Well, you know, opportunities. Once you're in it, you're in it. People got their connections and plugs even on the streets, and they don't give it up to people outside. You got to just be in it. Once you get in it, you just got to pay attention and rub shoulders. I mean, everything happened naturally to me. My cognac plug came out of nowhere with me sitting courtside at the Warriors game. If you want the money, you got to get next to the money. So, when you’re courtside for the most elite team in the whole NBA, and you're a season ticketholder on that hardwood floor, you rub shoulders with all kinds of wealthy people. So, this plug was actually one of those situations where I always wanted to do Cognac, and I had already trademarked Tycoon Spirits because I did it for vodka already. So, a fella came to me – and he just happened to work for Cognac accounts – and he was like, “You got all these brands. Have you thought about coming with a Cognac?” I said, ‘Hell yeah, I've thought about that.’ So, then I connected with them, and history was made.

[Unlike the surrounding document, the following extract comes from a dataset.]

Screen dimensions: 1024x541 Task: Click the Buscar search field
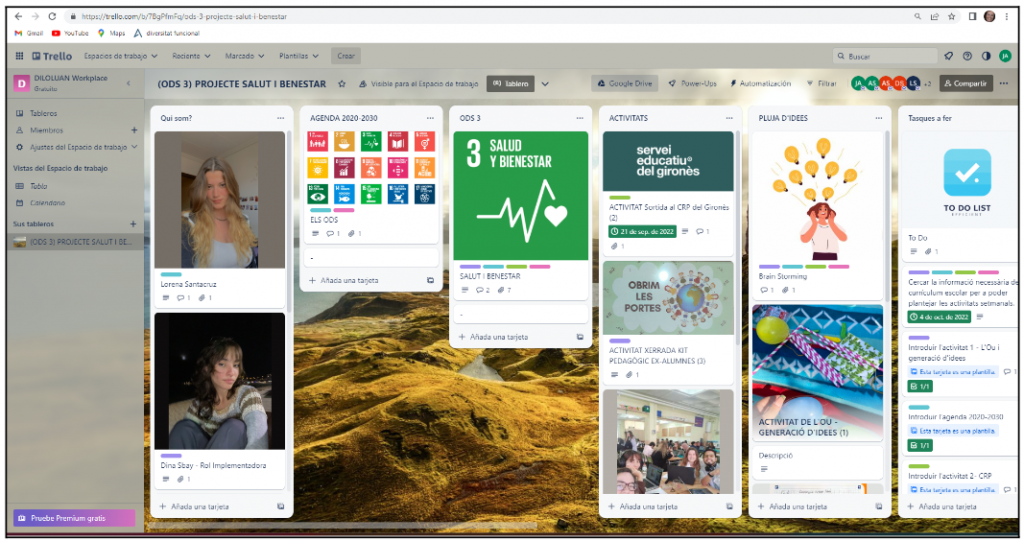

I admire your authenticity – from being forthcoming with how involved you are with the brands to how you've been able to make these different connections. What do you feel you've learned in being this tycoon in the spirits and wine world?
Well, it's not easy, although I make it look easy. And I know that I'm doing something that many of us who look like me haven’t entered this arena, especially at the level that I'm on with it. Not many build a brand from start to finish in the music industry or let alone outside of the industry that's African American to have this many brands and own 100% of them. It’s not just owning them that makes you successful, but I'm having success with a lucrative business. I am truly grateful. Since the beginning of time booze has been around, and America was built on booze. So, I think every hour is happy hour.
I love that mentality. What are some of your plans going into the balance of the year?
I plan to continue to spread my brand and enter new states. I want to extract more space, get more accounts, run more centers, and make sure to spread the word because I want to do a lot of tastings. That's where it's at, you know? The proof is in the juice.
This interview was edited for length and clarity.